Mubasher: The GCC’s fintech startups are forecast to attract investments worth $2 over the coming ten years, compared to $150 million in the previous ten years, according to MENA Research Partners’ (MRP) recent study.
Saudi Arabia and the UAE are expected to greatly participate in the potential investments and form the shape of fintech industry in the Gulf region.
The two GCC states will contribute to boosting fintech industry in view of having the highest online connectivity per capita in the region, representing 45% of the MENA’s economy, and adopting a top-down approach for creating advanced infrastructures for the smart cities of the future.

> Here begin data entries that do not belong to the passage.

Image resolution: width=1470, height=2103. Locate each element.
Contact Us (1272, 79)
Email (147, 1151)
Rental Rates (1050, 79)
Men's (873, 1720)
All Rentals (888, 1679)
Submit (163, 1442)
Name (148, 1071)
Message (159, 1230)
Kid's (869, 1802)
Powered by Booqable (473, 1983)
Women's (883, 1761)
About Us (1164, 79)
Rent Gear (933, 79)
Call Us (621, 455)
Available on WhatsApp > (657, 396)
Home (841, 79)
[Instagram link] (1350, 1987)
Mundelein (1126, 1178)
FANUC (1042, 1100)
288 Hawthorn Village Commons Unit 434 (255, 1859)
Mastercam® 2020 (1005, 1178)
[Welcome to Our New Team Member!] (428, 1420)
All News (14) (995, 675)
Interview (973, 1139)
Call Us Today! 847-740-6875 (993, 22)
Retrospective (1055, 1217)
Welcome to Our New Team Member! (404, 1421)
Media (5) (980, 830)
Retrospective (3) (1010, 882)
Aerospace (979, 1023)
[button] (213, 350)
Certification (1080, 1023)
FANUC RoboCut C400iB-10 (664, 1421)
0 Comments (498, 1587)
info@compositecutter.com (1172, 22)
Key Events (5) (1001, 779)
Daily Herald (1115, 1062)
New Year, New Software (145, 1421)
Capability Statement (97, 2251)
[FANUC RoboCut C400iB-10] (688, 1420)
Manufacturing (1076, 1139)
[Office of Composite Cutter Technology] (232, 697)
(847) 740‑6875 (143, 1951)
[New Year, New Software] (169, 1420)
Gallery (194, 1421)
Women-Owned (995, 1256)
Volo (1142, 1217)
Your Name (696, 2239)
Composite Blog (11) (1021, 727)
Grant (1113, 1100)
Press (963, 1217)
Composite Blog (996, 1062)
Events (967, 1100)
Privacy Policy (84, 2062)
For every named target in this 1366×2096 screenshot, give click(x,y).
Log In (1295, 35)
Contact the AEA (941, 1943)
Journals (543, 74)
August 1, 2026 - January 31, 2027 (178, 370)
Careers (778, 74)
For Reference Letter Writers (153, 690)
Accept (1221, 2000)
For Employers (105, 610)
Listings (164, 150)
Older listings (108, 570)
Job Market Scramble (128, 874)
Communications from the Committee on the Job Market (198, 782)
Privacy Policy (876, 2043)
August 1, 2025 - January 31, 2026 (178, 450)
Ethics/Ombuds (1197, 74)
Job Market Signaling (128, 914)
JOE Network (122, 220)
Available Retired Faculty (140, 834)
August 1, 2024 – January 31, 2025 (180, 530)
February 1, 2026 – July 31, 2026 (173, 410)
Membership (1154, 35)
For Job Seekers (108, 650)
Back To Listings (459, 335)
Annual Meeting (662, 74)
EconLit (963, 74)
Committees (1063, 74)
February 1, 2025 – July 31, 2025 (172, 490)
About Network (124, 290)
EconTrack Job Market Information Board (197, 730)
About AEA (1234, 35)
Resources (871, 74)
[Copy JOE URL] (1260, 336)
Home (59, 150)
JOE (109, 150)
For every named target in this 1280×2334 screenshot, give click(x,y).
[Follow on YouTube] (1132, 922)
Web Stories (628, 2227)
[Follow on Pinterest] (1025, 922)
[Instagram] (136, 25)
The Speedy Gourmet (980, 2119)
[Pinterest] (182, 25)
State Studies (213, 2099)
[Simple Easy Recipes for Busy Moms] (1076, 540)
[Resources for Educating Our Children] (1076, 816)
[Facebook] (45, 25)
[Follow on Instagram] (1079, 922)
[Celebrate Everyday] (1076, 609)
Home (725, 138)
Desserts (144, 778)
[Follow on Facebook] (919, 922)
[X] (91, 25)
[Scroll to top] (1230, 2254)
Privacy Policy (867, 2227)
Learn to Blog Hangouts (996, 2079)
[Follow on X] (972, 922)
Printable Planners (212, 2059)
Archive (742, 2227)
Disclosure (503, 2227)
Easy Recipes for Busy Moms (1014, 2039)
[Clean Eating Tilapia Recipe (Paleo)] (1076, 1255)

MRP previously expected the number of fintech companies in the MENA region to grow over the coming three years to reach about 260 fintech startups, compared to 130 currently.
“In the last ten years, private capital investments in GCC-based fintechs was a mere 0.007% of the GDP, 10x below the emerging markets average of 0.07% for that period and 43x below the global average of 0.3%,” MRP’s CEO Anthony Hobeika said.
After 64% of private investments in last year had been allocated to startups in traditional sectors, most of regional and global companies plan to raise investments in digital companies via fintech, e-commerce, and technology in general, Hobeika added.
“By 2020, there will be a clear shift towards fintech companies operating in the money transfer, wealth management, insurance, and blockchain solutions sub-sectors, which will expand their market share of the fintech market to 31%,” the CEO concluded.
MRP is an economic research and consultancy outsourcing company focusing on financial research and economic sector.